14 DAY TRIAL // Adobe Download Manager is an interesting application that allows users to download Adobe software solution with ease. All you need is to install the program and then visit the official webpage of the software you want (for example, Adobe Reader) and when you'll press Install, the download manager will launch and install the application with ease.
What's so useful in this application? Well, if you're using Internet Explorer without any download manager, your download can by interrupted and you'll be forced to start it from the beginning.
Today, Adobe confirmed that a new vulnerability was discovered in Adobe Download Manager, a flaw that allows an attacker to take control of the affected system.
"A critical vulnerability has been identified in Adobe Download Manager 2.1 and earlier versions that could allow an attacker who successfully exploits this vulnerability to take control of the affected system. This issue is remotely exploitable.
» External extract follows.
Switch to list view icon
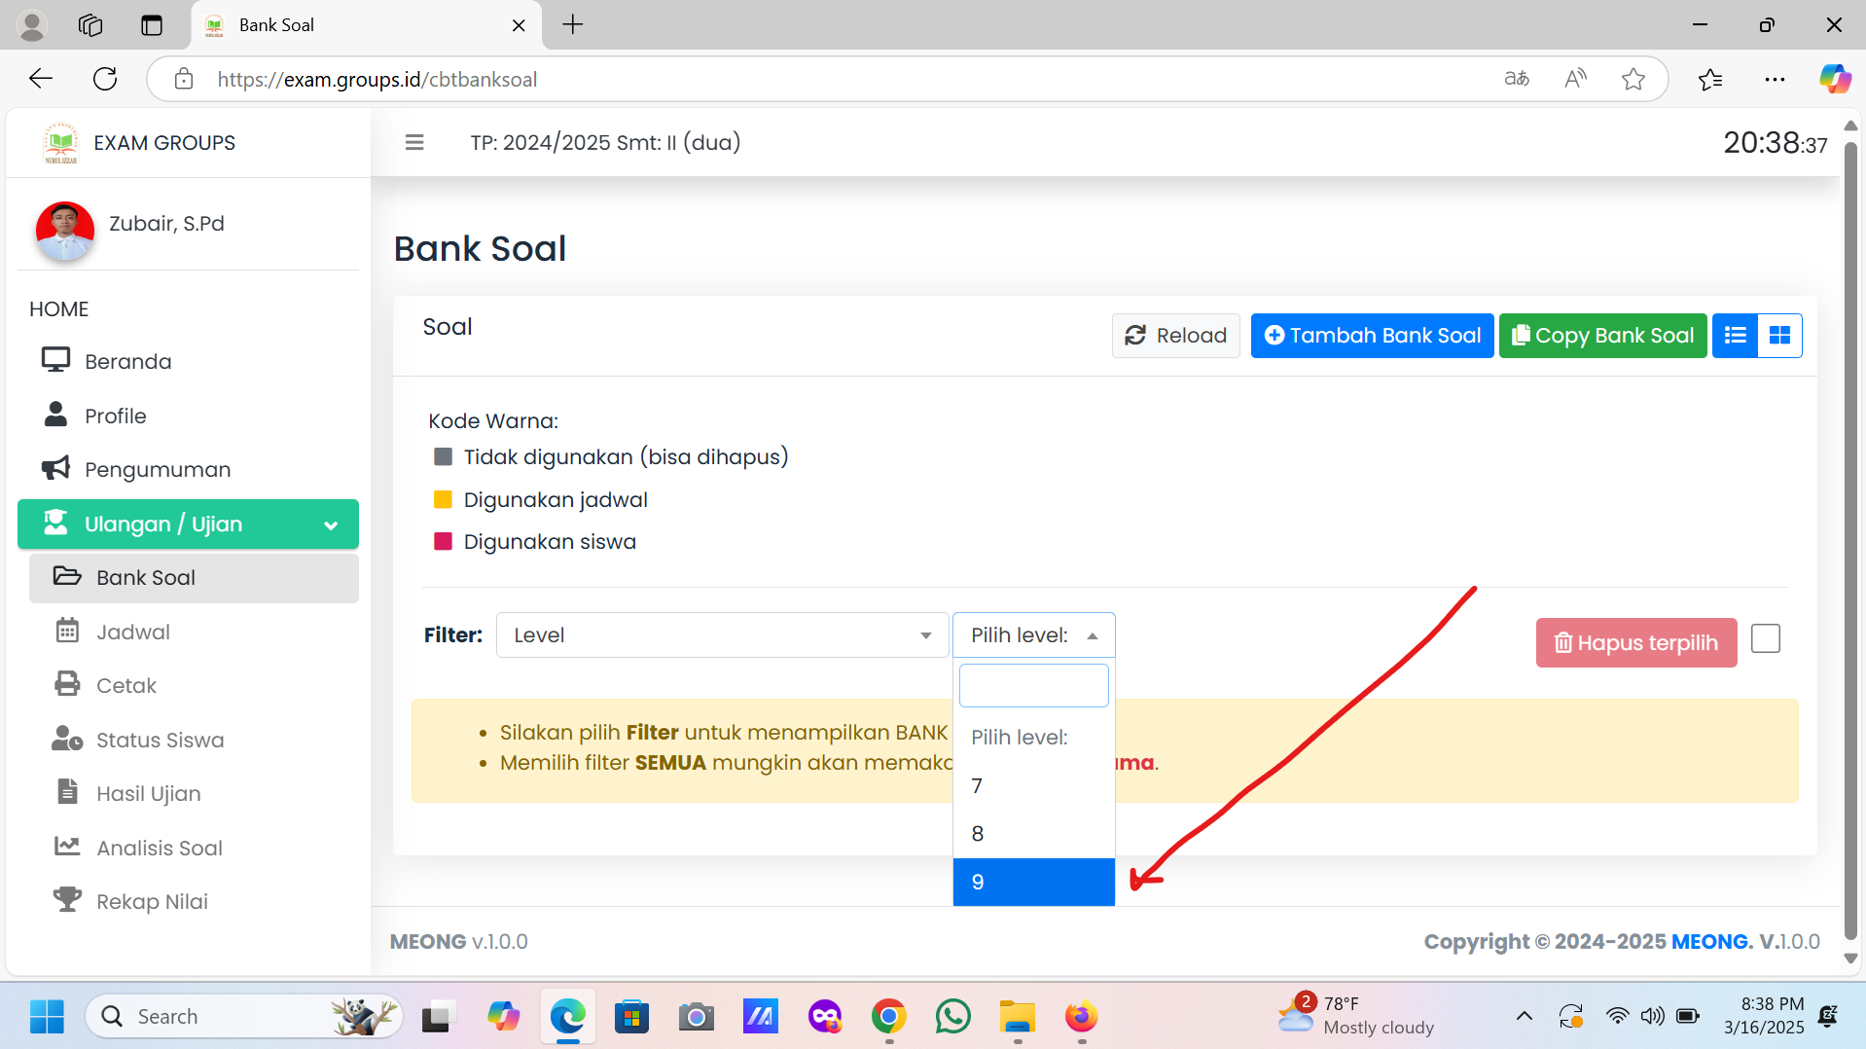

A malicious file must be loaded by the end user, via a web browser or e-mail client for instance, for an attacker to exploit this vulnerability," Adobe said.
It seems like the only affected versions are 2.1 and earlier, the company recommending complete uninstall of the software solution.
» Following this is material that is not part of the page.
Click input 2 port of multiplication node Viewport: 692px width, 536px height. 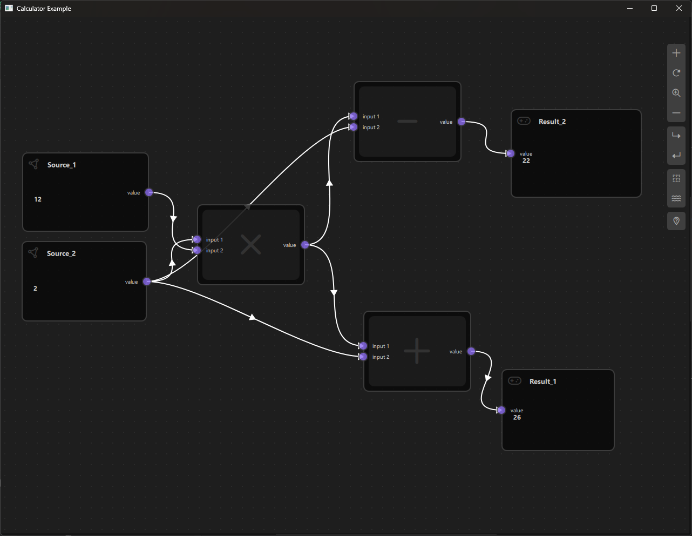197,250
Security company Secunia rated the flaw "highly critical", saying that "the vulnerability is caused due to a boundary error when handling section names in the "dm.ini" file as created by Adobe Download Manager when processing AOM files. This can be exploited to cause a stack-based buffer overflow via a specially crafted AOM or "dm.ini" file. Successful exploitation allows execution of arbitrary code when a user e.g. visits a malicious website".
If you want to know what version of the application you installed, you should locate AdobeDownloadManager.exe, right click and hit Properties. Then, you should be able to see the version of the application.